You don't seem to realise that some places on the track are poor passing places and that the deranged handling of the car in front is a big factor to consider for your own wellbeing. To put it in laymans terms; when driving on the road do you leave a learner a bit more space? If you do, why? Surely if the learner driver hits you it is his fault anyway! Of course, you do not want to get involved in an accident, just like Damon should have been thinking. It was clear that MS was learning the revised handling of his car by the unruly swerves as he tryed to turn in, so he could be considered a learner too.
3. DH is to blame because you should avoid a damaged car at all cost ...
Why even answer this? I mean, if that is the case a damaged car weaving all over the track for the duration would be the best way to win a race. Sorry, a damaged car should avoid other cars (if, indeed MS' car was badly damaged).
MS, the reckless WDC.
MS did not know the extent of the damage until he made his first right-turn steering input. Obviously he was not going to stop racing prior to that as there was no evidence of any significant problem. By this time, MS was committed to the corner and he did not know where DH was on the track, nor could he look whilst trying to control his car.
4. MS needed time to assess the damage of his car.
And, I suppose, we are to believe that DH had the obligation to give him this time? I'm sorry Bex37, if a driver is not sure of whether his car is damaged or not, he should get out of the way of cars legitimately racing, not require that they put their race on hold while the facts are assessed. What is true is that if a car's suspension is damaged enough to make control of it difficult, then the driver will immediately notice and (once more) he should get out of the way.
MS = reckless
Absolutely wrong. I have driven a chassis before that handled great on the straight and around a left hander, but when I tried to take a right hander, it was diabolical. If the suspension is bent in particular ways, it can have very strange affects. Certainly most suspension/chassis damage shows itself pretty soon. It did in this case; a short burst in a straight line was okay, but a very slight turn to the right was a problem. I contend that MS was legitimately racing.
What (if what you say is true) is MS' right to try and keep racing, if he was "driving a car that is extremely difficult to keep in a straight line"? If what you say is true, then MS was not only reckless, he was acting with down right criminal intent (which I do not believe).
It wasn't, it was difficult to make a slight right turn. If I said it was difficult to keep it in a straight line somewhere I have made a mistake. (Yes, even MS fans can make a mistake!)

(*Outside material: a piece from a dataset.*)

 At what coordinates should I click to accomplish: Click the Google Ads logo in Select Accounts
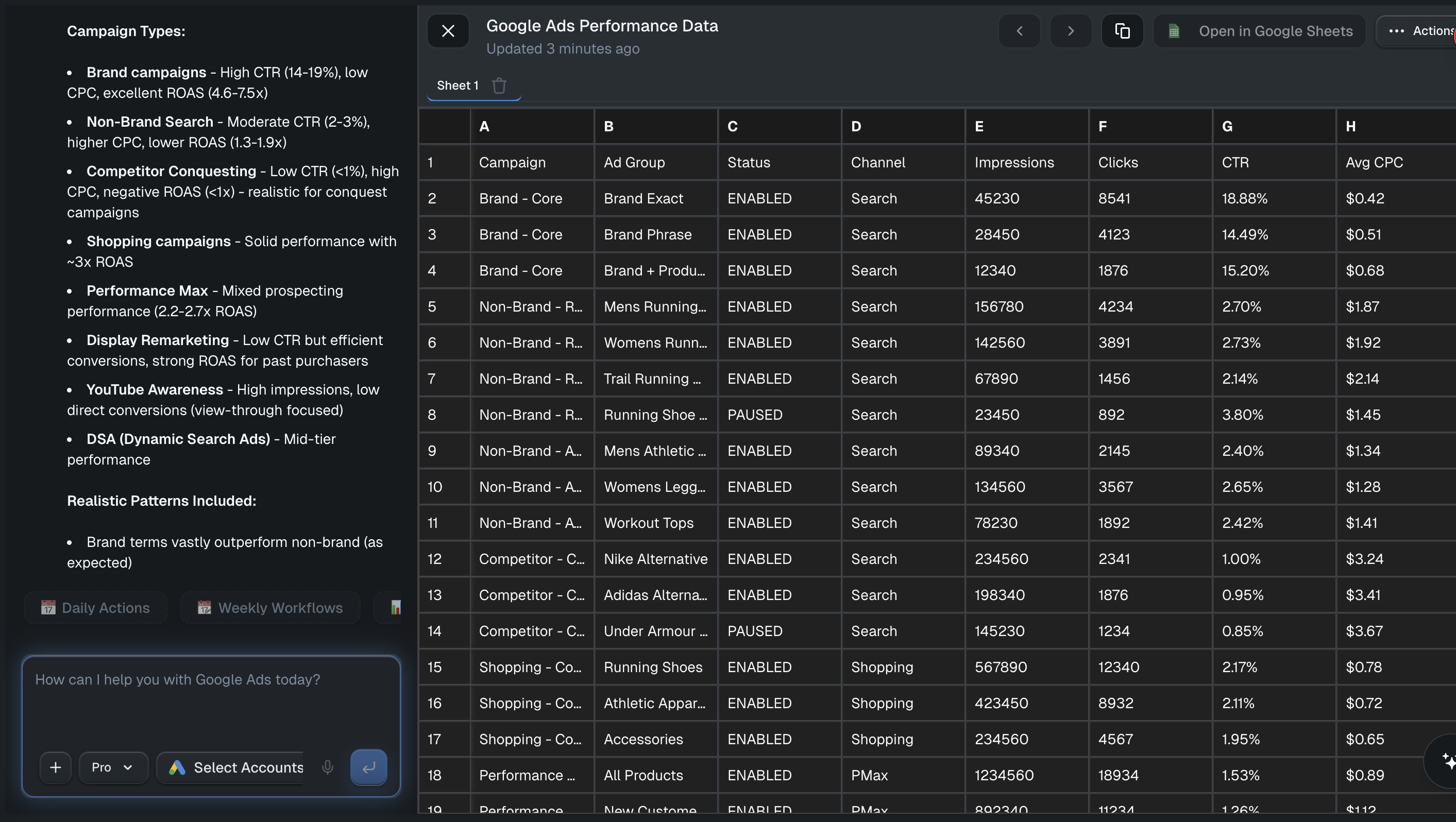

I'm stumped: was MS' car controlable or uncontrolable? If MS' car WAS controllable, then he had "safely rejoined the track", so DH was not (your words) under any obligation to give him wide berth.
If MS' car was NOT controllable then he had not "safely rejoined the track" and WAS under the obligation to avoid cars that were in fact racing.
It was controllable up until the point in time approximately 2 seconds prior to Hill lunging up the inside which corresponds to MS's first right-turn steering input on the circuit.
Any way you look at it, and given the evidence at our disposal, MS drove recklessly at that corner is is clearly to blame.
He didn't drive recklessly and is not completely to blame. Don't get me wrong in all of this; I don't think that it was all Hill's fault. I just don't think that MS went out of his way to hit Hill. It was Hill's call whether to pass or not and, in hindsight, he would have won the world championship had he not made that pass. You can talk about Hill's right to pass until you are blue in the face, but a decision to wait until the next straight would have won him the DWC. There
was evidence of a problem for Hill to see.